◆ **GIVEN PROBLEM**
Please reproduce the part of the SLAM article between "C. Häne, C." and "1730-1743, DOI: 10.1109/TPAMI.2016.2613051.", inclusive, changing "Machine Intelligence" to "Computer Vision".

◆ **ARTICLE**
- - - - - - -
Interesting implementation of visual graph SLAM in C++ for educational purposes

Dominik Schlegel, Mirco Colosi, Giorgio Grisetti, ProSLAM: Graph SLAM from a Programmer’s Perspective/strong>, arXiv:1709.04377.

In this paper we present ProSLAM, a lightweight stereo visual SLAM system designed with simplicity in mind. Our work stems from the experience gathered by the authors while teaching SLAM to students and aims at providing a highly modular system that can be easily implemented and understood. Rather than focusing on the well known mathematical aspects of Stereo Visual SLAM, in this work we highlight the data structures and the algorithmic aspects that one needs to tackle during the design of such a system. We implemented ProSLAM using the C++ programming language in combination with a minimal set of well known used external libraries. In addition to an open source implementation, we provide several code snippets that address the core aspects of our approach directly in this paper. The results of a thorough validation performed on standard benchmark datasets show that our approach achieves accuracy comparable to state of the art methods, while requiring substantially less computational resources.

Interleaving segmentation (semantics) and dense 3D reconstruction (metrics)

C. Häne, C. Zach, A. Cohen and M. Pollefeys, Dense Semantic 3D Reconstruction, IEEE Transactions on Pattern Analysis and Machine Intelligence, vol. 39, no. 9, pp. 1730-1743, DOI: 10.1109/TPAMI.2016.2613051.
- - - - - - -
◆ **SUPPLIED DATA**

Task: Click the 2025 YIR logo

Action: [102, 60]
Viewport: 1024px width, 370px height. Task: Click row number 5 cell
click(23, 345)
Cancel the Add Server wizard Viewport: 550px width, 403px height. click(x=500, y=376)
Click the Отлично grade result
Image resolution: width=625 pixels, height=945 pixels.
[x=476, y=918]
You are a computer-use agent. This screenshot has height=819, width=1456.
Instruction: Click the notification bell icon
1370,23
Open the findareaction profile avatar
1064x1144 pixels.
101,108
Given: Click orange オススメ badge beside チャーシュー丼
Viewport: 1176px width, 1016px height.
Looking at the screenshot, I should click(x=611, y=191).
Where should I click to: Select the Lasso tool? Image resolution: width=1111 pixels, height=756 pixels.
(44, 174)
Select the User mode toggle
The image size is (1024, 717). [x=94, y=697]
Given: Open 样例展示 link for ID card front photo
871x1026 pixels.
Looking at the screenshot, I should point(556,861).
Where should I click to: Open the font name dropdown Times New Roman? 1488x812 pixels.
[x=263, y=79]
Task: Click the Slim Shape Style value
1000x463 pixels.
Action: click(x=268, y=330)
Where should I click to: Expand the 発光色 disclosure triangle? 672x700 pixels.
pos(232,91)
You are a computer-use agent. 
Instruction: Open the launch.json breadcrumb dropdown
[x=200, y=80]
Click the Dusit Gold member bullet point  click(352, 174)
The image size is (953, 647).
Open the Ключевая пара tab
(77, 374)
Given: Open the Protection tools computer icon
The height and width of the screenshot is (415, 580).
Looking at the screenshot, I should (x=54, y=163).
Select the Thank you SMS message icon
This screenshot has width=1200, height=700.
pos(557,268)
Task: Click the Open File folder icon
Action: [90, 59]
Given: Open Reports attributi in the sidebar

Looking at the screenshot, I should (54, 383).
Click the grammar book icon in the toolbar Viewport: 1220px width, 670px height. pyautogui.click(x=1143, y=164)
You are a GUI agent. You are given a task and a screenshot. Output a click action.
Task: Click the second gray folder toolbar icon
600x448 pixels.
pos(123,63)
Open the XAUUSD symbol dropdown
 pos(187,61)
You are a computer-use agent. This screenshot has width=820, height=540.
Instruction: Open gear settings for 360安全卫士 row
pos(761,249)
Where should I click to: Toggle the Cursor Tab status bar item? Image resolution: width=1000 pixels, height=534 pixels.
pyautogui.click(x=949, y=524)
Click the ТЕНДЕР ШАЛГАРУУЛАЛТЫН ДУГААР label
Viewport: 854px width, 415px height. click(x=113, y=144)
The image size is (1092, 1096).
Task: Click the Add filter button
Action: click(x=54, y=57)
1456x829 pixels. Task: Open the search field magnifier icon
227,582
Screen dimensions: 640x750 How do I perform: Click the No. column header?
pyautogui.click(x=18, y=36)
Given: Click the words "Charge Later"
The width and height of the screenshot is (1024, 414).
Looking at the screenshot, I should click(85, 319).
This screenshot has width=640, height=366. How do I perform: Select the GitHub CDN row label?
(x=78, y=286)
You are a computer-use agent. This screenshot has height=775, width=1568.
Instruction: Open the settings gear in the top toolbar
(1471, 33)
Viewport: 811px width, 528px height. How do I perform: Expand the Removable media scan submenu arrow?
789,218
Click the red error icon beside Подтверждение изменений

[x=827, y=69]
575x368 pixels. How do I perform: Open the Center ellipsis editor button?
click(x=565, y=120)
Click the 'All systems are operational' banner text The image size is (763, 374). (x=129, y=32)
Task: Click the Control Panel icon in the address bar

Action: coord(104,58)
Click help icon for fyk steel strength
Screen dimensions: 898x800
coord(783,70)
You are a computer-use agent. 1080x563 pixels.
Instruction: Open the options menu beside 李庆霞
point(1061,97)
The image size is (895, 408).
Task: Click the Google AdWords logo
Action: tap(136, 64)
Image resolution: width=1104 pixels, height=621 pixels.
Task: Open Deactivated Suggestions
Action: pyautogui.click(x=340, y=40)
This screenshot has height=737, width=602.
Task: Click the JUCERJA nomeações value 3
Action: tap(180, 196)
- - - - - - -
◆ **WORKED SOLUTION**
C. Häne, C. Zach, A. Cohen and M. Pollefeys, Dense Semantic 3D Reconstruction, IEEE Transactions on Pattern Analysis and Computer Vision, vol. 39, no. 9, pp. 1730-1743, DOI: 10.1109/TPAMI.2016.2613051.